Selected passage
■ ■ ■ ■

Nonetheless, modified version of the above algorithm(name it DW2) is implemented in practice, but the above is used to describe how the algorithm works and for analysis of its efficiency.
In DW2 you split the set of N sites into sqrt(N/(log N)) slips by line parallel to x-axis. Then you apply G-S to each slip. Remember that G-S splits sites recursively into L and R halves by line parallel to y-axis - this conspicuously resembles the above algorithm, but is somewhat easier to implement. Next step is the same as in algorithm above, you merge rows. Efficiency is rougly the same. Both run in expected time N log log N. If I have enough time I would like to implement DW2.

There are many other enhancements and speed ups mentioned in Improvements to Guibas-Stolfi and Fortune.pdf One notable is an improved inCircle test which is largely used in the Merge procedure. Usual version of computing determinant which after elimination of common subexpressions takes 45 arithmetic operations is improved to only 23 operations by using the test based on y-coordinate of circumcircle centers. This can be further improved by caching, since current top-most cross edge between L and R slips remains the same for one iteration, some of the subexpressions remain constant and precalculating them can decrease the number of operations of inCircle to 15.

I have yet to study Fortune’s plane-sweep algorithm in more detail. There are many improvements applicable to plane-sweep algorithm also.

Regards,
Martin Pavlovsky

■ ■ ■ ■

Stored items
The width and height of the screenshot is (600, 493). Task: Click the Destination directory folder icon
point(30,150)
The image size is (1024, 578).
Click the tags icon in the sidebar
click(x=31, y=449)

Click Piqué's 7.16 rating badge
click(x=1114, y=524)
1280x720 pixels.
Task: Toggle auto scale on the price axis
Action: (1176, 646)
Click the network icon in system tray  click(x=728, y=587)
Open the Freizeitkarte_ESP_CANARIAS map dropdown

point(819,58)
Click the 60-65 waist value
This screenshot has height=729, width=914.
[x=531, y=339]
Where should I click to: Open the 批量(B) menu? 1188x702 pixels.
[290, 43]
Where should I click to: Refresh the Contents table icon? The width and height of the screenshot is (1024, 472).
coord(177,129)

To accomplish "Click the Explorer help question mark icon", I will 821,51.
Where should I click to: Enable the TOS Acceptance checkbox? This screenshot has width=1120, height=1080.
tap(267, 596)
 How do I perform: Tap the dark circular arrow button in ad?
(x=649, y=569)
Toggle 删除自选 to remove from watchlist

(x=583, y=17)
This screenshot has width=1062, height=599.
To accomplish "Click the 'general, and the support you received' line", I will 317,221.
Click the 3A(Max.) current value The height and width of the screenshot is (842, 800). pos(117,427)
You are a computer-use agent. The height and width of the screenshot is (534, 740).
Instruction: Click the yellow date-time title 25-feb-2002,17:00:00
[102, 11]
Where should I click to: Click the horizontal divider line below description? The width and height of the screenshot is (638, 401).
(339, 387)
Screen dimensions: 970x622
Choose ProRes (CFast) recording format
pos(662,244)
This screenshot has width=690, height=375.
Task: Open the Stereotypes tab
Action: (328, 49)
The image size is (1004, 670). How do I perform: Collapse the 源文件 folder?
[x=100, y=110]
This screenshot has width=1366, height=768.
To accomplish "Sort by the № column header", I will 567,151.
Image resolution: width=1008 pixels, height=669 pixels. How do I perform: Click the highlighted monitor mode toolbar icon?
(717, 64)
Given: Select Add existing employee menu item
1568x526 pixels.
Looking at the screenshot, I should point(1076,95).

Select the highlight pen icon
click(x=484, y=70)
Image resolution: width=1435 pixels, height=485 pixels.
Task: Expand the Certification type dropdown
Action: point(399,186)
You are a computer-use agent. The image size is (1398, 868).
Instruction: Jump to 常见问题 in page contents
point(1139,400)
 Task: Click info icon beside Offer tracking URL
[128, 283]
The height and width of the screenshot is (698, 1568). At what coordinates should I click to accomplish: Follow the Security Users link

■ ■ ■ ■

Goal
Rewrite everything in the forum post from "Nonetheless, modified version" down to "of its efficiency.", substituting "evaluation" for "analysis".

Task answer
Nonetheless, modified version of the above algorithm(name it DW2) is implemented in practice, but the above is used to describe how the algorithm works and for evaluation of its efficiency.